Серию наших примеров дополнит еще один: известно, что гугенотами становились в основном грамотные люди, которые могли читать религиозную литературу49 . Однако подчеркнем, что совершенно неверно было бы представлять лидеров и участников реформационных движений как более просвещенных в светском смысле слова людей — напротив, именно в их среде гораздо легче найти ограниченных фанатиков, нежели в среде современного им духовенства: если погрязшие в роскоши папы XV века собирали шедевры античного искусства и интересовались новыми научными идеями, то Савонарола жег картины и разбивал статуи, Меланхтон требовал казни Коперника, голландские анабаптисты и кальвинисты устраивали сожжения «мирских» книг… Люди догмы отнюдь не преследовали цель гуманизации учения в человеческом смысле этого слова, их интересовало восстановление изначальной версии вероучения: они призывали к любви прежде всего потому, что к ней призывал Христос.

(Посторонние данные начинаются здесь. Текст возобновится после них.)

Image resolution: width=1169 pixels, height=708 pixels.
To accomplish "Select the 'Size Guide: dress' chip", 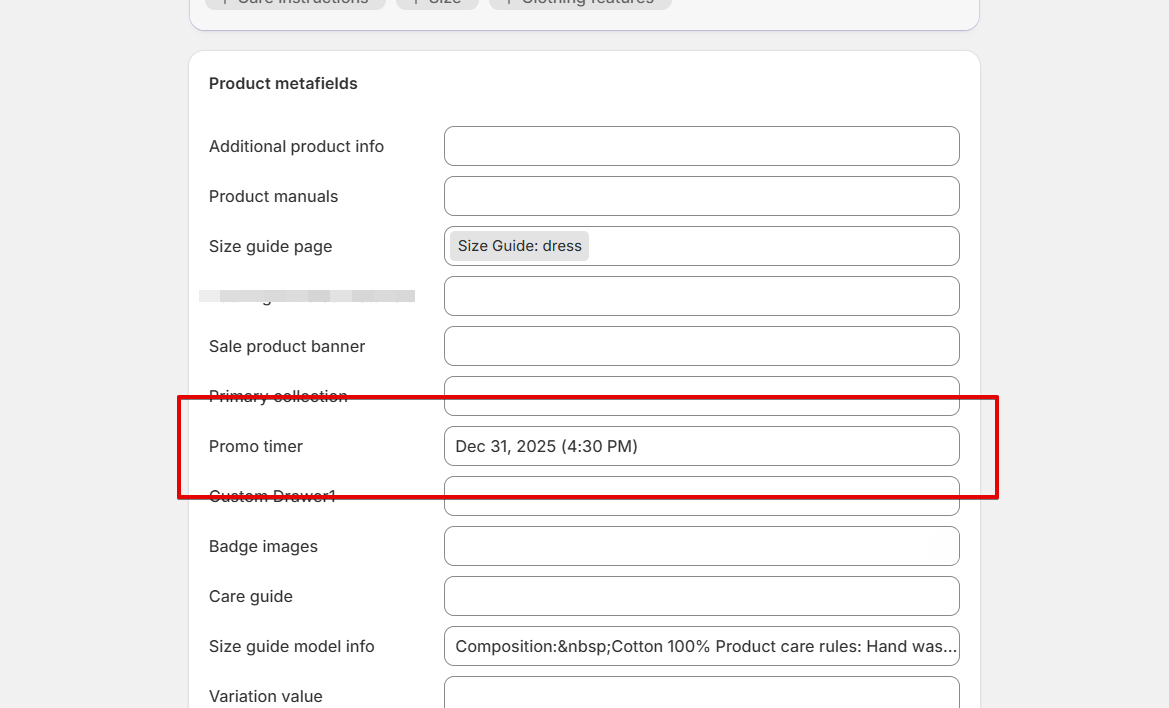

Ситуация выглядит так, словно канон и церковная структура, имея различную, порой противоположную направленность, порождали своеобразную систему сдержек и противовесов. Канон проповедовал нищету, церковь обогащалась. До тех пор, пока это обогащение направлено на поддержание и пропаганду канона, люди, составлявшие церковную организацию, и их паства не видят в нем ничего предосудительного: размах церковного строительства, богатое убранство храмов, роскошные праздники обычно вызывали у средневекового человека восхищение и доверие, а отнюдь не желание упрекнуть церковь в стяжательстве. Однако если богатства церкви начинают тратиться на нужды ее служителей, общественное мнение радикальным образом меняется: Уиклиф учил, что деятельность клириков угодна Богу только в том случае, если они ведут праведную жизнь, а иначе их нужно отрешить от должности. Точно такое же отторжение провоцирует попытка церкви отойти от принципа неприятия новых откровений: Ян Гус указывал, что у папы нет власти приобщать людей к небесам или отлучать от них и что церковь не может играть роль посредника между человеком и небесами, объясняя волю Бога самостоятельно, без опоры на Библию50 . Богословы Реформации пошли еще дальше и прямо отказались признавать над собой власть католической церкви. Примечательно, что борьбы с пороками требовали не только рядовые верующие, но и в гораздо большей степени сами представители духовенства — в том же XII веке, когда по Европе распространилось движение вальденсов, которое церковь сочла еретическим, внутри церкви возникли два ордена, требовавшие во многом того же, что и вальденсы, — францисканский и доминиканский.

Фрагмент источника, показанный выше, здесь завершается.